Air matanya seketika menggenang. Ia merindukan waktu itu. Waktu dimana dia hanya berdua saja dengan Bisma di sebuah pulau tak berpenghuni. Waktu dimana dia disadarkan bahwa Bisma ternyata mempunyai perasaan yang sama untuknya. Waktu dimana dia dipersatukan dengan orang yang sangat dicintainya.

Senja yang waktu itu menjadi saksi mekarnya cinta di dalam hatinya, kini menghadirkan siluet-siluet yang membuat hatinya seperti diiris-iris. Ingatan tentang segala hal yang ia lakukan di pulau itu bermunculan begitu saja, seolah ingin menunjukkan betapa indah kebersamaannya bersama Bisma waktu itu. Kebersamaan yang kini tak bisa ia dapatkan lagi.

Ketika ingatan itu kian mendalam, tiba-tiba ada sebuah tangan yang membuatnya tersentak. Tangan itu menggamit pundaknya, lantas menariknya mendekat ke tubuh sang pemilik. Dari bau parfum yang ia cium, Nanda tahu siapa orang yang kini memeluknya itu.

"Kak Rafa?"

"Kenapa nangis lagi?" tanyanya, seraya mengusap lembut pipi Nanda yang berair. "Inget lagi sama si cungkring?"

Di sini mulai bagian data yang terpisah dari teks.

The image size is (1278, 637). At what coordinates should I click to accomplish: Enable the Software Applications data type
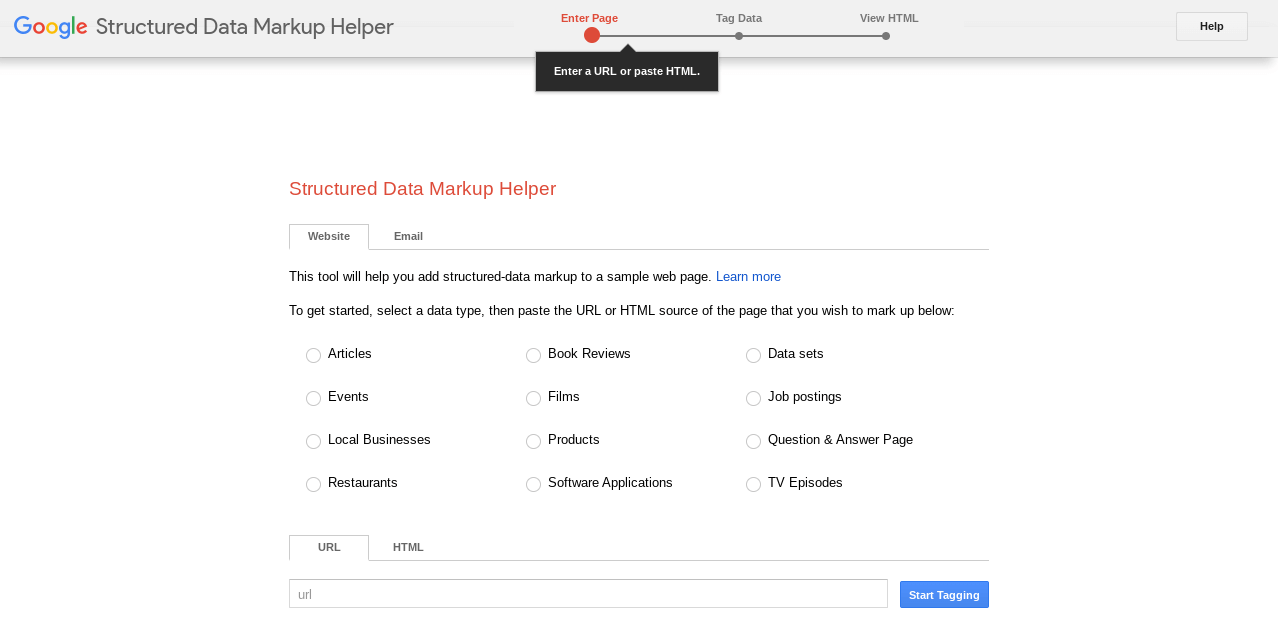pyautogui.click(x=533, y=484)

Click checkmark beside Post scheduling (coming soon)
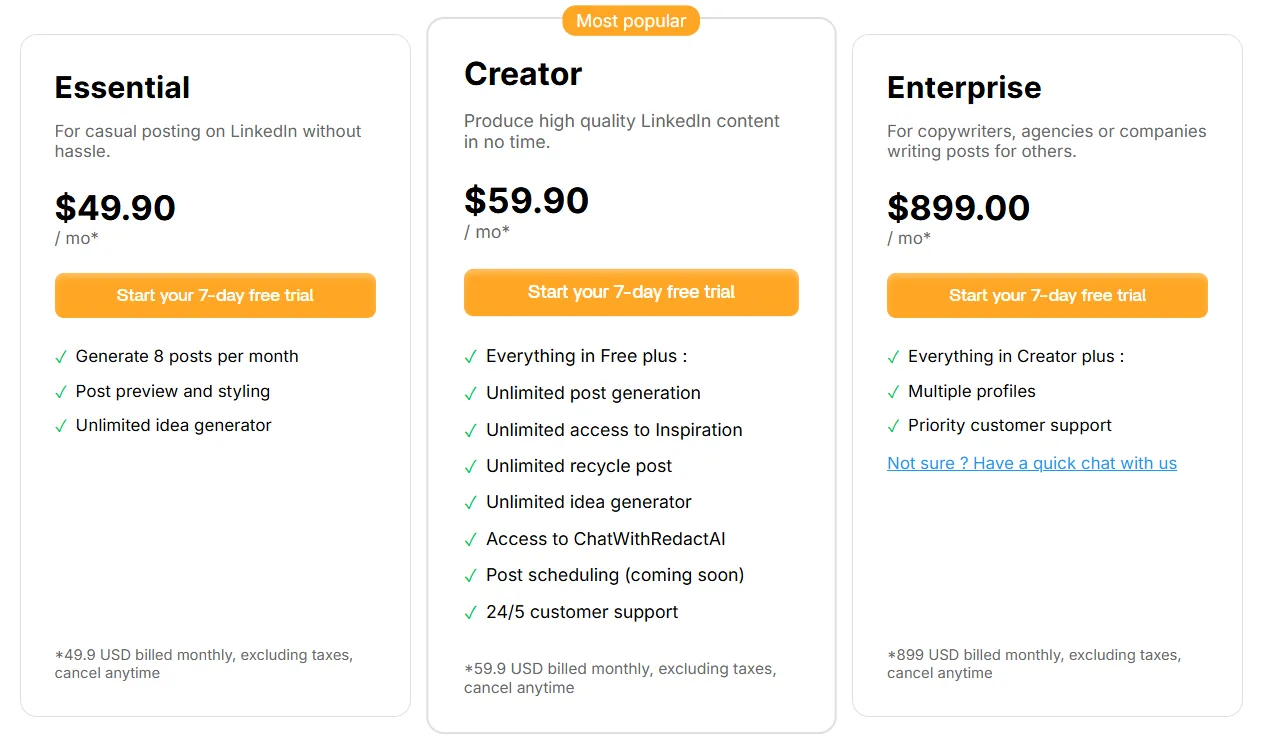[x=471, y=576]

Nanda tak menjawab. Ia hanya menyandarkan kepalanya di pundak Rafa, masih dengan menghadap ke arah senja.

"Emang seberapa hebat sih, si cungkring itu? Sampai-sampai kamu ditinggalin sama dia aja galau akut kayak gini?"

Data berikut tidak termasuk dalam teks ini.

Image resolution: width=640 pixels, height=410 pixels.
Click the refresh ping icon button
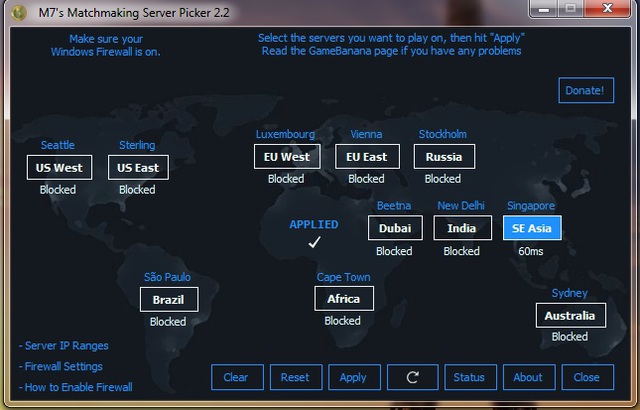pyautogui.click(x=413, y=377)

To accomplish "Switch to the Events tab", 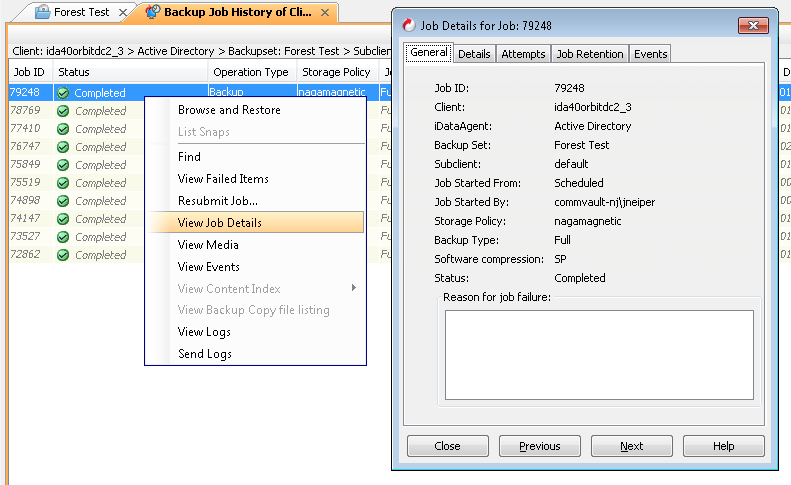I will coord(650,54).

Nanda memang telah menceritakan kepada Rafael tentang apa yang terjadi dengannya malam itu. Ia juga bercerita kepada orang tuanya, tapi meminta mereka untuk tidak bilang apapun kepada keluarga Bisma. Ia ingin biar Bisma sendiri yang bilang sama orang tuanya tentang hubungan mereka yang kandas.

"Ngeliat kamu kayak gini, Kakak jadi pengen bener-bener melintir kepalanya Si Bisma biar kapok, Dek," ujar Rafa setengaha sewot. "Kalau kamu enggak nyegah kakak, udah beneran Kakak labrak tuh anak ke asramanya. Ribut, ribut deh tuh penghuni asrama."

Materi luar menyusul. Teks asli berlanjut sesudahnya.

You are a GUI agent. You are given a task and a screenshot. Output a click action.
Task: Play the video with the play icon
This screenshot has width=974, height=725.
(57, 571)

"Kak Rafa ngomong apaan, sih?"

"Lagian kamu kenapa sih, ngelarang Kakak buat ngehajar dia? Bukannya cucurut sawah kayak gitu emang musti dikasih pelajaran? Lihat diri kamu sekarang, Dek. Kamu sakit kayak gini kan gara-gara dia. Sekarang kamu kumat malah dia ninggalin kamu gitu aja."

Ya, Nanda sampai sekarang tidak bisa melihat lagi. Benjolan di belakang kepalanya kembali membesar karena kejadian waktu itu. Ia telah pergi ke dokter syarafnya bersama Rafa, dan dokter bilang tidak seharusnya dia stres. Semakin dia stres, penyakitnya akan semakin sulit sembuh. Sekarang suasana hati Nanda sedang buruk. Maka benjolannya tak kunjung mengecil, dan penglihatannya pun akan tetap terganggu sampai dia tak banyak pikiran lagi.

"Kakak nggak ngerti ...,"

"Iya. Kakak emang enggak bisa ngerti karena kamu sekarang sulit dimengerti." Rafael memotong kata-kata Nanda dengan nada kesal. "Heran! Udah disakitin juga masih aja belain dia."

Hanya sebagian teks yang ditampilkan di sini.